Its just a list. Easy as pie. Here's the generator equivalent:

>>> x = (x for x in [1, 2, 3])
>>> type(x)
<type 'generator'>
>>> len(x)
Traceback (most recent call last):
  File "<stdin>", line 1, in <module>
TypeError: object of type 'generator' has no len()
>>> x.next()
1
>>> x.next()
2
>>> x.next()
3
>>> x.next()
Traceback (most recent call last):
  File "<stdin>", line 1, in <module>
StopIteration>>> x = (x for x in [1, 2, 3])

Clearly something much weirder is going on. Generators are lazily evaluated. Now this case is dumb, because I'm lazily evaluating a non-lazy object (a list) to prove a point.

Here's a more non-obvious and deleterious example (although it's still contrived):

import re

CAPITAL_AT_START = re.compile('^[A-Z]')

# reads the ENTIRE FILE, creates a HUGE list object, and then has to GC it
def any_capitalized_1(filename):
    return any(line.match(CAPITAL_AT_START) for line in open(filename).readlines())


# lazily reads the file, creates less GC pressure
def any_capitalized_2(filename):
    return any(line.match(CAPITAL_AT_START) for line in open(filename))

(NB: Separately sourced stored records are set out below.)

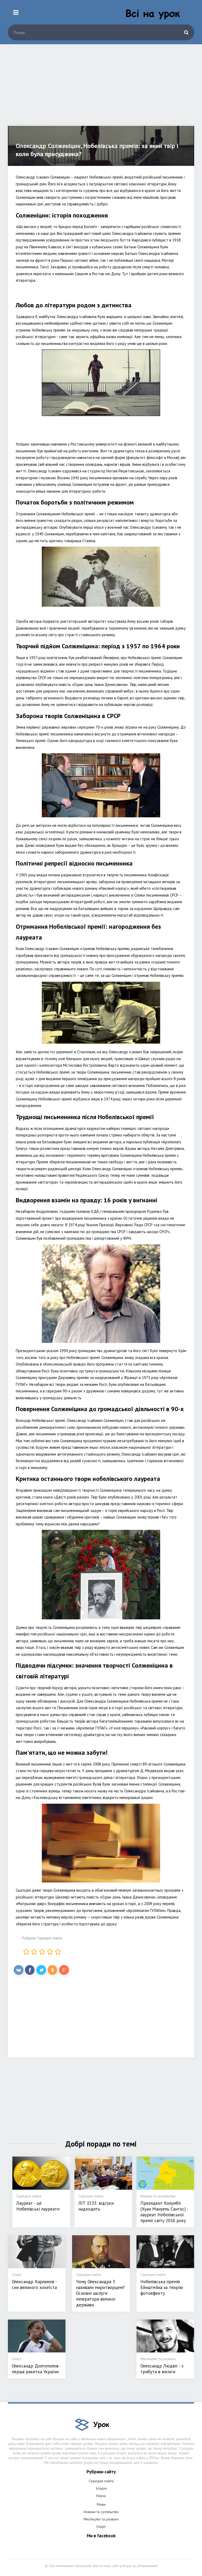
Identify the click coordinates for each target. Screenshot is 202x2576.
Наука (101, 2495)
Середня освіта (49, 1938)
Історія (101, 2488)
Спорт (101, 2526)
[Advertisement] (101, 89)
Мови (101, 2504)
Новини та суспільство (101, 2511)
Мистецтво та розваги (101, 2519)
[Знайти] (186, 32)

This example is a little bit more subtle because both are actually using generator comprehensions, but the first is using a generator comprehension over an eagerly evaluated list object, whereas the second is using a generator comprehension over a lazily evaluated generator object.

Here's my real take away. Any time you see any([...]) or all([...]) you should be very suspicious that the square brackets are necessary. You can almost always remove them and get code that runs faster, uses less memory, and saves a whole two bytes of disk space!